Check every line in the listing below for "computer". Copy the ones where it occurs.

START THE DATA

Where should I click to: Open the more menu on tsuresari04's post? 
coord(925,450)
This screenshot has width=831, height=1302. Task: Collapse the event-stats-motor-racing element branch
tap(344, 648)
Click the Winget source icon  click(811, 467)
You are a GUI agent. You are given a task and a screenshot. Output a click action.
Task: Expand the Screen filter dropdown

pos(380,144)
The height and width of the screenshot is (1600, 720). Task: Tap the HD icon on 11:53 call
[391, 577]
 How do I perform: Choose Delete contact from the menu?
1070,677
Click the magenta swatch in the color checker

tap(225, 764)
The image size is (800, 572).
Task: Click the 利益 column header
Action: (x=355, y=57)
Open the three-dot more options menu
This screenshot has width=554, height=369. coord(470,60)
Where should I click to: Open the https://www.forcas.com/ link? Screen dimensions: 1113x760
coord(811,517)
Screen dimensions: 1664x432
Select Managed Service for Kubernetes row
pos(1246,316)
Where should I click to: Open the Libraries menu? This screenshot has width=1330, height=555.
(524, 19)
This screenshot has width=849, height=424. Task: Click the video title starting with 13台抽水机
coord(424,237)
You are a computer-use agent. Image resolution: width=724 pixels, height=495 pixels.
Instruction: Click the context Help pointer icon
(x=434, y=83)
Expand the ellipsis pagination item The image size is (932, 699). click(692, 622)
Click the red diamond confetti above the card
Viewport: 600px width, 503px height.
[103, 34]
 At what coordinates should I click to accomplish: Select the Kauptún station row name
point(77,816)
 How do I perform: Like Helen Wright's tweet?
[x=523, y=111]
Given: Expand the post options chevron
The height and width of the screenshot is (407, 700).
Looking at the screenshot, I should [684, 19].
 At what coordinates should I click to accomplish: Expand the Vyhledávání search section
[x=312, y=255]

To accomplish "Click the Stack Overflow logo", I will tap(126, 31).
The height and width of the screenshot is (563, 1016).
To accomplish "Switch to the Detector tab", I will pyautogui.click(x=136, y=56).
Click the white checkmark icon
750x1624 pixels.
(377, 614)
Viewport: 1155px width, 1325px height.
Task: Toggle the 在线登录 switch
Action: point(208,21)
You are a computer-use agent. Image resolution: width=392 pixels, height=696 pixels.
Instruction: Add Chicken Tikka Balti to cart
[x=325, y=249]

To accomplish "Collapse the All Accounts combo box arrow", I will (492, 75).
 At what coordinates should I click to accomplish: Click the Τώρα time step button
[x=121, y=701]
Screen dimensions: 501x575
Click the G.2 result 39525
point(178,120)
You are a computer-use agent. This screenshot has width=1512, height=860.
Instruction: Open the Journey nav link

END THE DATA

- **RESPONSE TO THIS TASK**
You are a computer-use agent. Image resolution: width=724 pixels, height=495 pixels.
You are a computer-use agent. Image resolution: width=392 pixels, height=696 pixels.
You are a computer-use agent. This screenshot has width=1512, height=860.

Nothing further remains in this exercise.